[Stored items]
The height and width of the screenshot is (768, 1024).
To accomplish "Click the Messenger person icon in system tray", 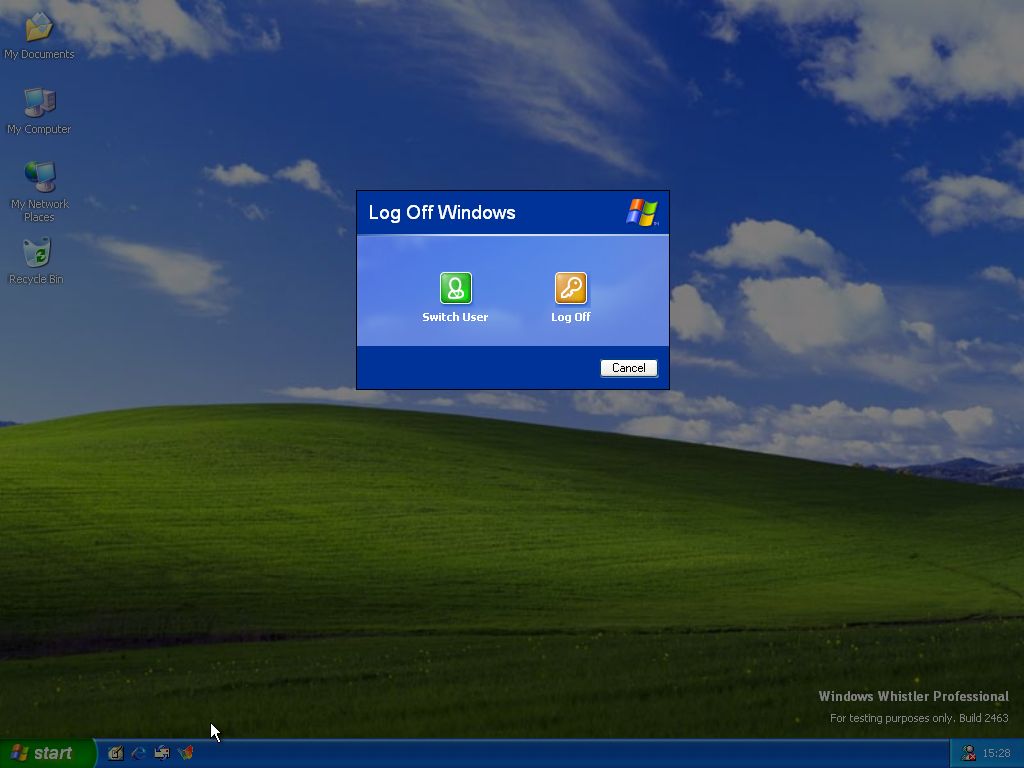I will click(x=968, y=753).
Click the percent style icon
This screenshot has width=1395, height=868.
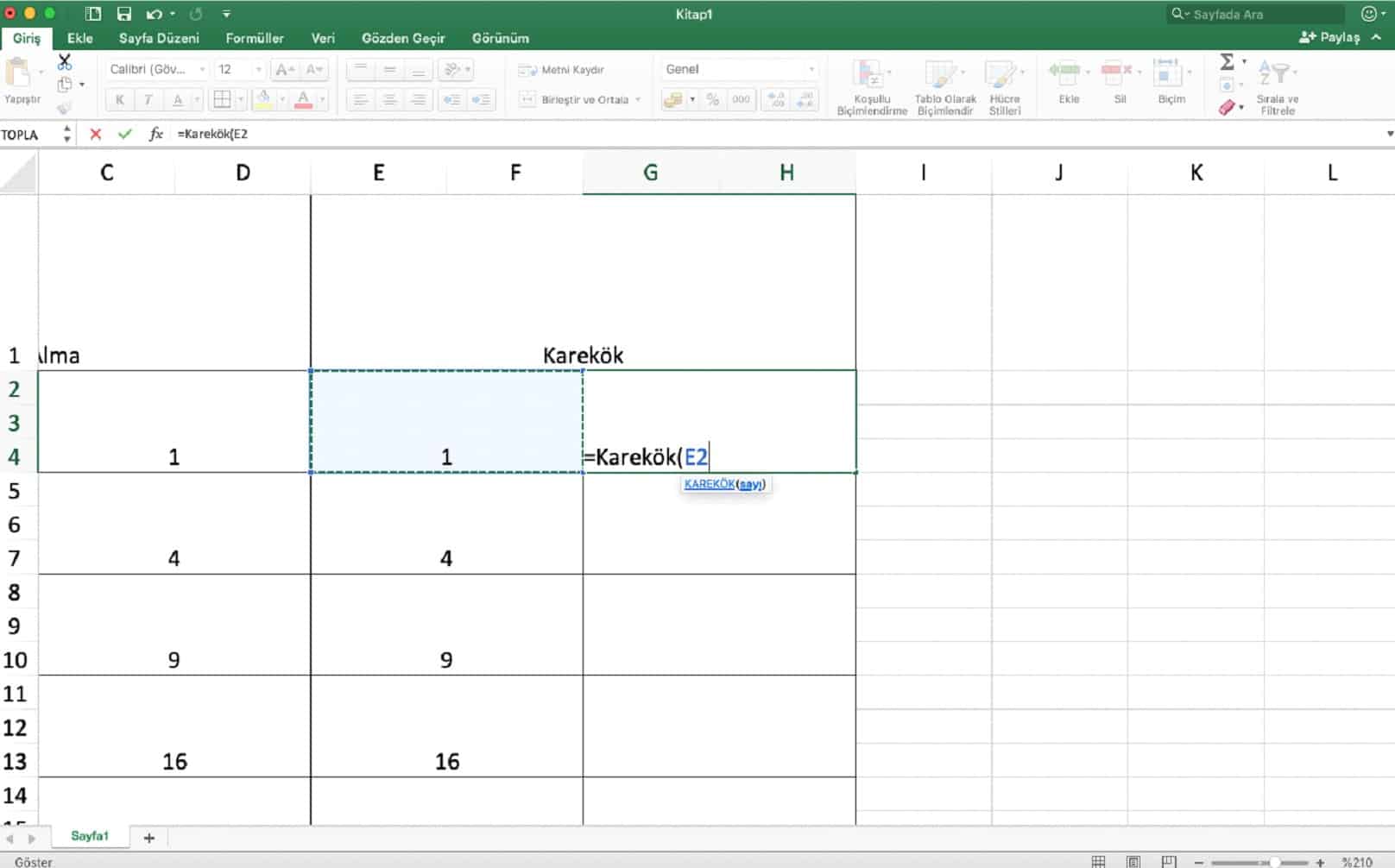712,100
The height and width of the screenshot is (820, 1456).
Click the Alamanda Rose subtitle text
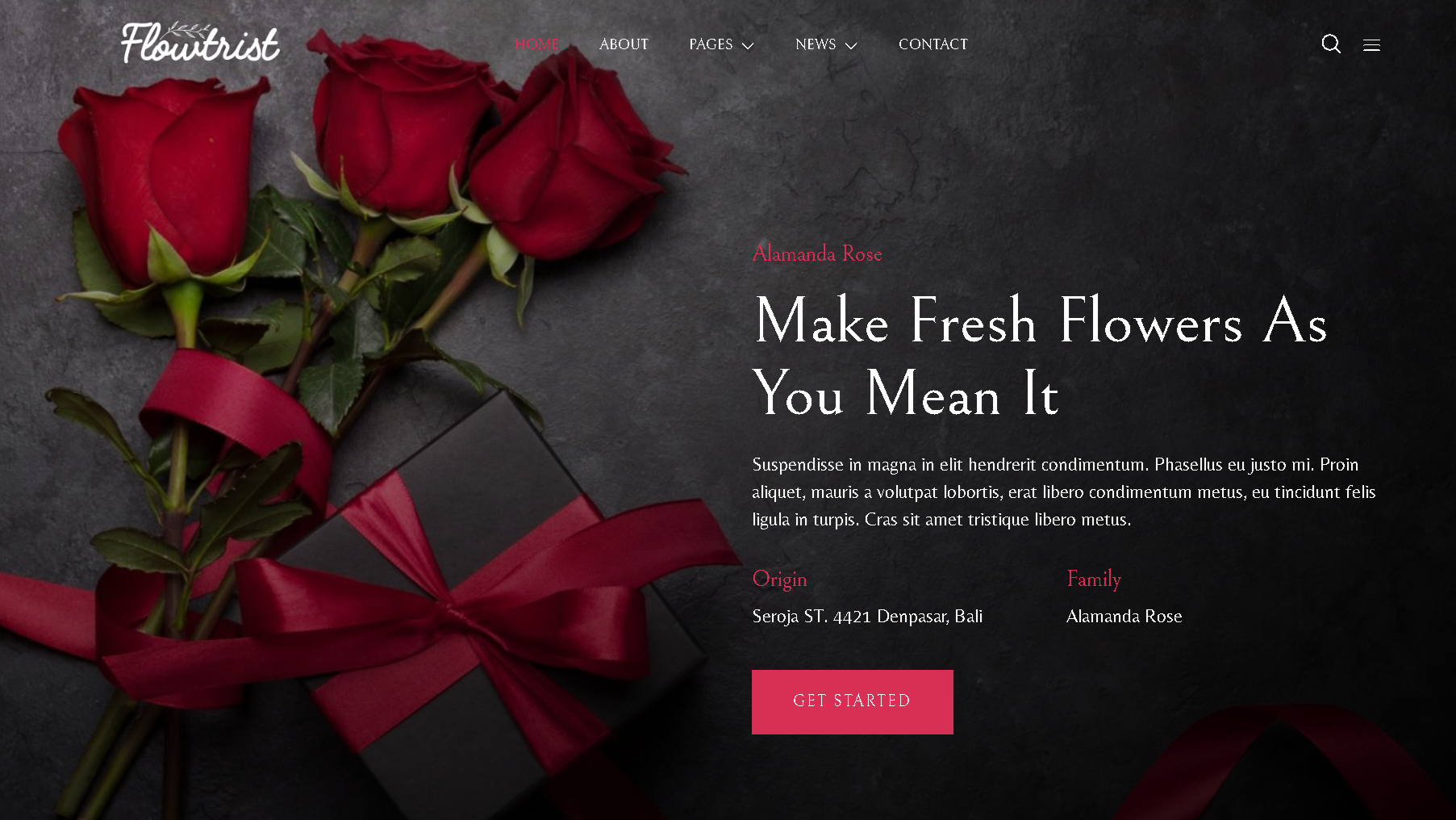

__Work to complete__:
Please transcribe exactly the lines from the one containing "The height and width of the screenshot is (820, 1456)." through the last line of the records above, both included, and leave out every picture.

__Your solution__:
The height and width of the screenshot is (820, 1456).
Click the Alamanda Rose subtitle text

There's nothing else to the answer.